A couple weeks ago I was bored silly from just sitting around watching cobwebs form on my Infiniti. My computer had gotten infected and had become useless, and I was re-reading books I read in college. The only thing on TV was the markets crashing, and I was REALLY bored with that. I needed a change.
Months had passed where the price of a full tank for the car had been at sixty bucks or more, so the Pavlovian desire to take a road trip had been immersed and forgotten, drowned in a sea of Beck’s and sweat on my own back porch as the summer lazily turned to fall. I hadn’t been on a long road trip or been outside of Florida in six damn months, not since gas got so expensive, and the G was begging for release, begging for a fast run down a quick road and some fresh exercise– so I shook off ennui and pulled out the Atlas.

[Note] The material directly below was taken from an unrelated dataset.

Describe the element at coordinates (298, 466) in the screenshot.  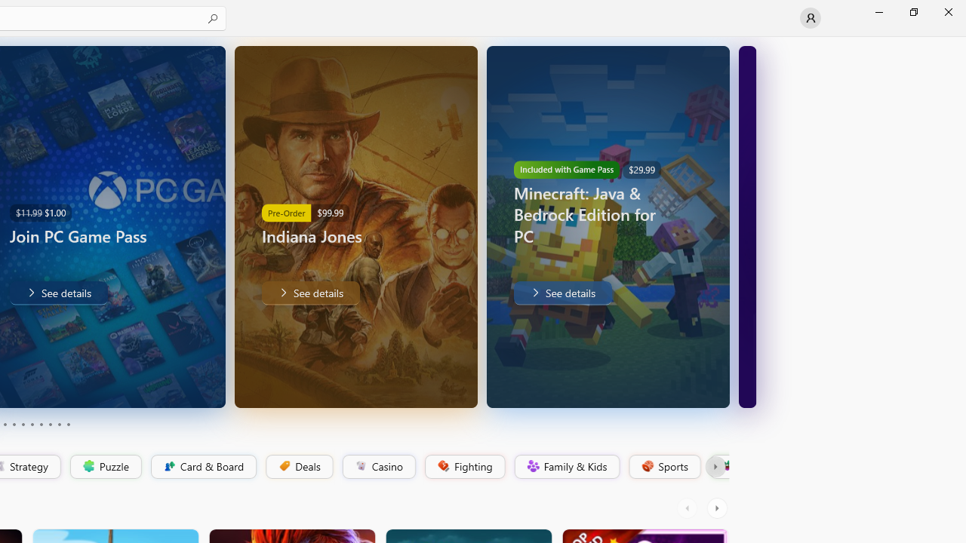
I see `'Deals'` at that location.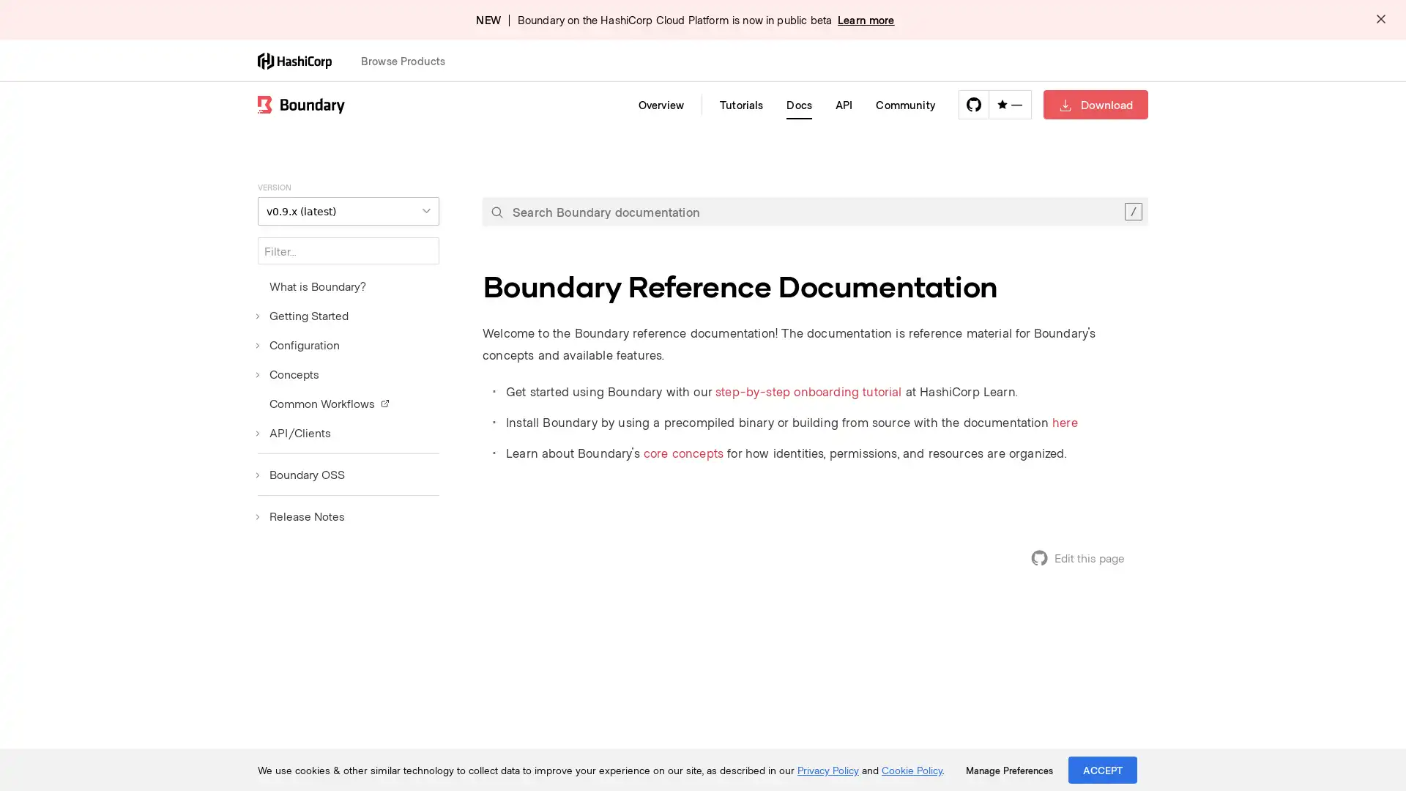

I began thinking of places to go to, fuel costs be damned.Most of my trips used to be along the Gulf Coast, but most of what I know about in Biloxi and Long Beach is gone due to hurricanes, and so is the allure of New Orleans. I go to Atlanta a lot, and Savannah too, so they were eliminated and that left the mountains of Georgia and N Carolina. Hmm, the mountains in October…
I was driving around, probably to get some more Beck’s. There was a station where the price of gas had dropped to $3.53.9, so I pulled in and as the G was digesting nearly a full tank, my phone rang and some friends in Nashville invited me up for a visit. I went home, locked the doors and left for Music City. I was there that evening.
I like Nashville. Been there four times. It’s also about 5 or 6 hours up I-75 from Ocala, close enough to be far away and interesting enough to want to visit again. EZ on–EZ off.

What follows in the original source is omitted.